Facing uncertainty about future congressional appropriations, the Energy Department is turning to alternative models to fund its part of the governmentwide data center consolidation initiative, including Energy Performance Contacting.
The contracting vehicle allows agencies to update and remodel federal buildings without any upfront investment. Under an EPC, a contractor guarantees an agency will save a certain amount of money through reduced energy costs after a construction project is completed. When the project is done, the agency continues to pay its old energy costs for a contractually set period with the difference between the old and new costs going to the contractor.
With a mix of appropriated funding and alternative funding, the department is on track to meet its goal of closing six data centers through consolidation by 2015, Energy said in a report released Friday. The department didn't estimate savings from those closures.
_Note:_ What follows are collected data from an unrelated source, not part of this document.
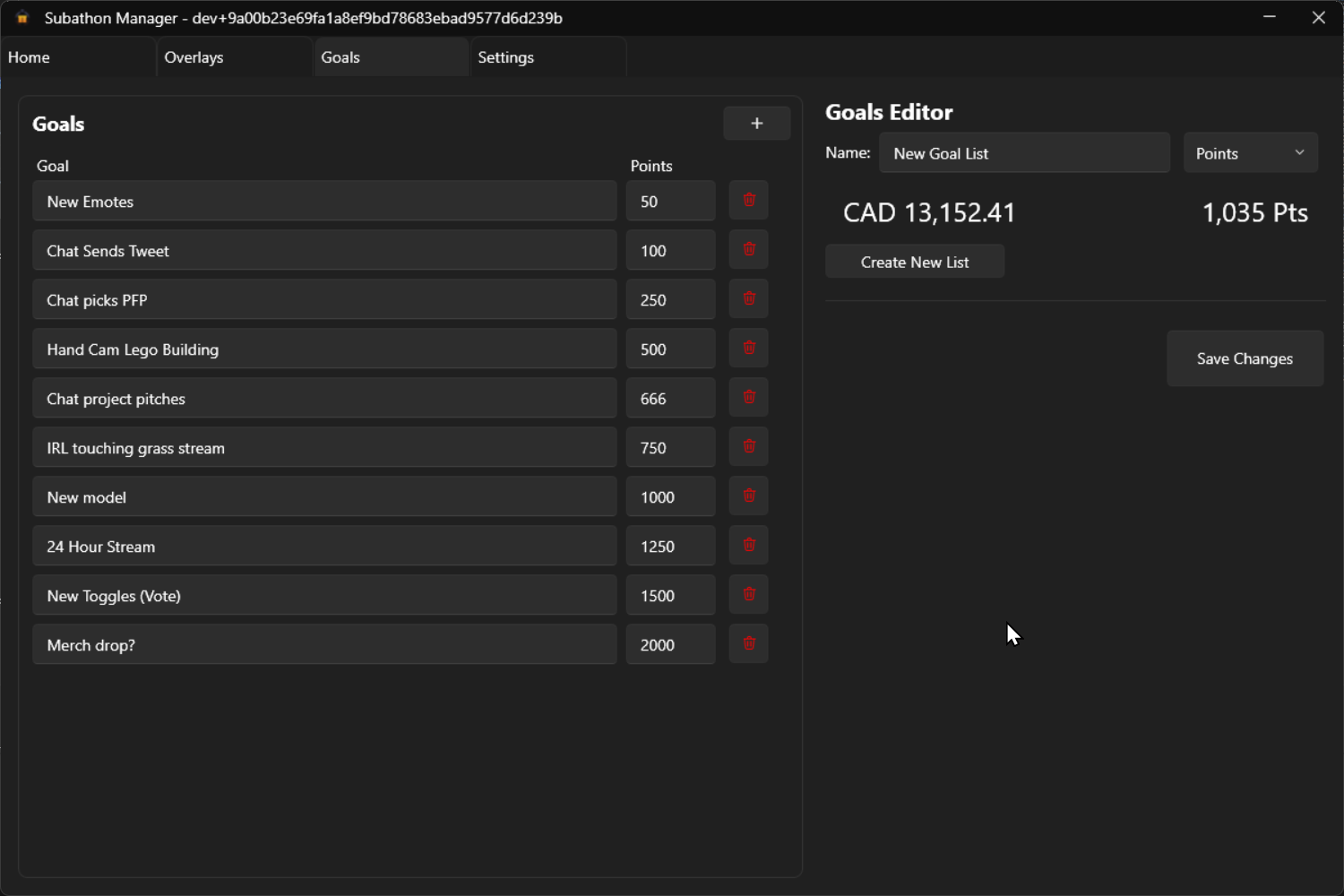
Task: Delete the 24 Hour Stream goal
Action: (x=748, y=546)
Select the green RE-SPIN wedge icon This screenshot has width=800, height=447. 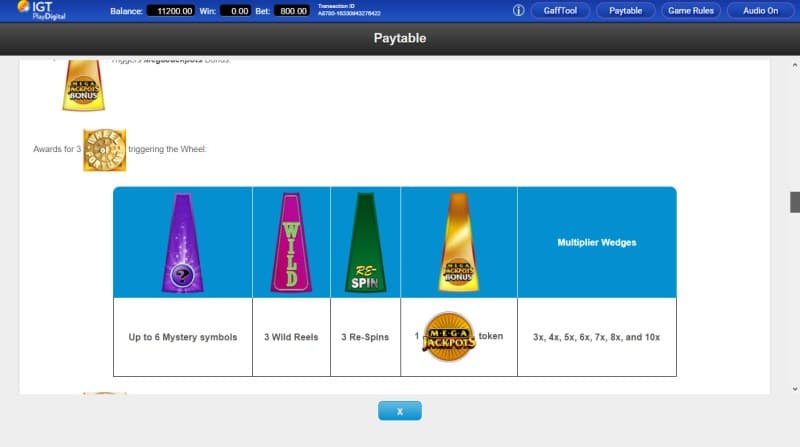click(x=366, y=243)
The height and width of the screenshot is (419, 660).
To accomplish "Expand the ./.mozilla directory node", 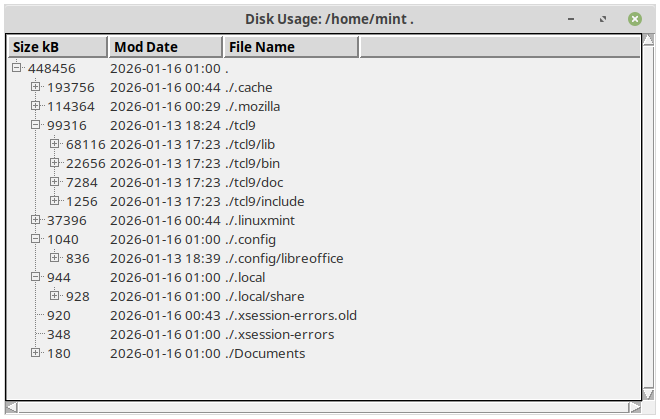I will 36,106.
The government aims to close or consolidate nearly 1,000 of its roughly 2,800 data centers by 2015, a program that federal Chief Information Officer Steven VanRoekel said will save the government $5 billion.
Agencies' consolidation progress reports were due Friday.
Several agencies missed the deadline, though, including the Defense Department, which owns roughly one-third of all federal data centers, and four other major data center owners, the State, Veterans Affairs, Homeland Security and Health and Human Services departments.
VanRoekel recently expanded the definition of what constitutes a data center under the consolidation plan, making it difficult to determine the proportion of federal data centers owned by different agencies under the revised definition. Agencies whose plans have yet to be released likely make up half or more of the government's data center footprint, though.
Among agencies that did release their plans Friday, the majority seem to be on target for VanRoekel's goal of closing 472 data centers by the end of 2012 and at least 962 by the end of 2015.
The Agriculture Department, for example, is on track to go from 95 to four data centers and 20 server rooms by 2015, eliminating about 65,000 square feet of server space, according to its report. The department expects to reduce its annual operation costs by 23 percent by 2015, from $164 million down to $126 million and to save $75 million over five years after consolidation costs are factored in, the report said.
VanRoekel's redefinition of what constitutes a federal data center, revealed in a conference call with reporters Thursday, will drastically redefine the consolidation initiative's scope.
The initiative previously applied only to rooms that measured at least 500 square feet and were primarily devoted to data storage. The new definition is aimed at sweeping up the administration's entire information technology infrastructure down to small server closets.
Under the new definition there are roughly 2,800 federal data centers compared with about 2,100 under the previous definition.
The government's data center consolidation initiative is part of a slate of IT reforms developed by VanRoekel's predecessor, Vivek Kundra. Those reforms include more intense oversight of IT building projects; creating an established career path for IT program managers; and transferring large amounts of federal data to cheaper and more nimble cloud storage, which officials expect will save the government $5 billion annually after 2015.
Lower level IT managers have expressed skepticism that many of the reform plan's most ambitious goals are achievable.